D-amphetamine & L-amphetamine

The blue box in right-hand corner explains how L- and D-$\alpha$-amino acids get their names using Fischer projection (this is similar to D- and L-monosaccharides, replacing $\ce{OH}$ group by $\ce{NH2}$ group). If you reduced the carboxylate group of amino acid to a methyl group, the optical rotation of $\alpha$-carbon change from $(S)$ to $(R)$ because second highest priority of $\ce{COOH}$ group to third highest ($\ce{CH3}$ group) based on the size of the $\ce{R}$ group (see general formula of amino acid in top right corner). For example, when $\ce{R=CH2Ph}$ group, the amino acid is phenylalanine, which has $(S)$-rotation, but reduction of caboxylate group to methyl make the rotation $(R)$. However, the product $(R)$-amphetamine still carries the original L-nomenclature (see examples in bottom red box).
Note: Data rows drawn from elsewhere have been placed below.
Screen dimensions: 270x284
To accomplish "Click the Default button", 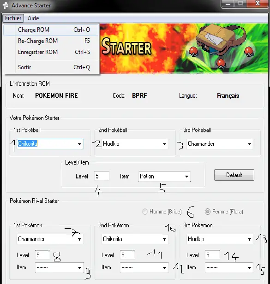I will (x=234, y=175).
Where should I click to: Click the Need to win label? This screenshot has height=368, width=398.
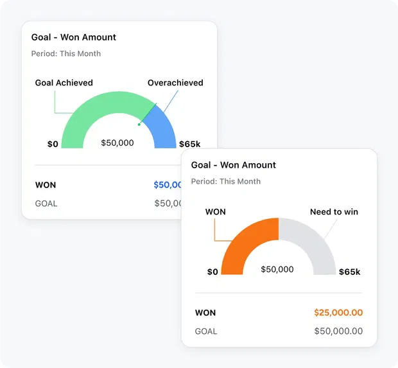coord(334,212)
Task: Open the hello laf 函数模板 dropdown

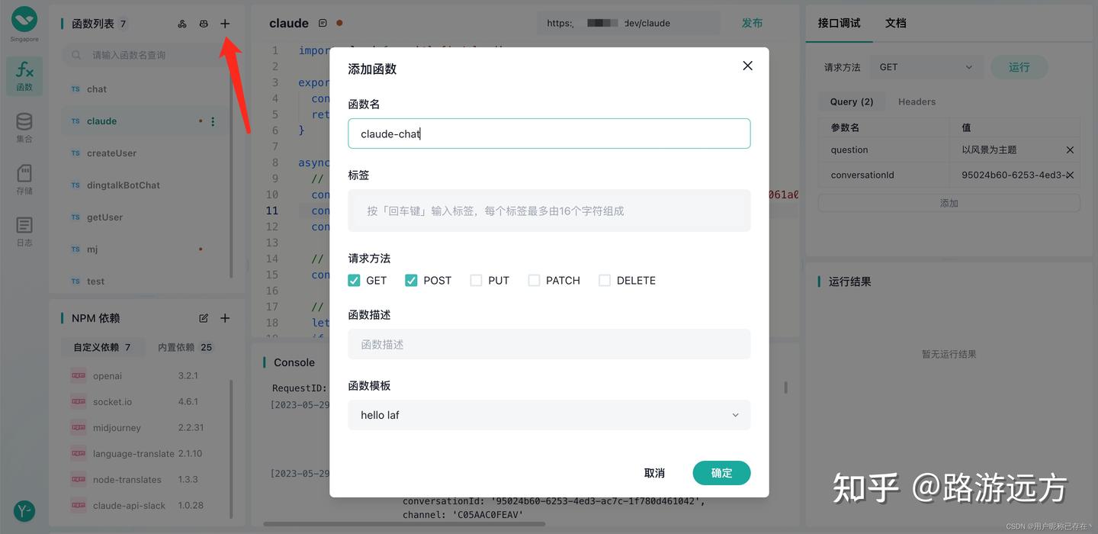Action: (x=549, y=414)
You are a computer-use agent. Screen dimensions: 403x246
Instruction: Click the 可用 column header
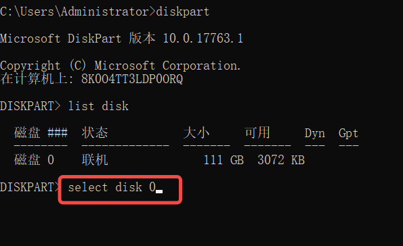coord(257,133)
Note: The conversion of phenylalanine to amphetamine in several steps were achieved in beginning of 21st century (Ref.1).This is the ultimate enanthimerically pure version.

Reference:

  1. Dominick A. Quagliato, Patrick M. Andrae, Edward M. Matelan, “Efficient Procedure for the Reduction of α-Amino Acids to Enantiomerically Pure α-Methylamines,” J. Org. Chem. 2000, 65(16), 5037–5042 (https://doi.org/10.1021/jo000242h).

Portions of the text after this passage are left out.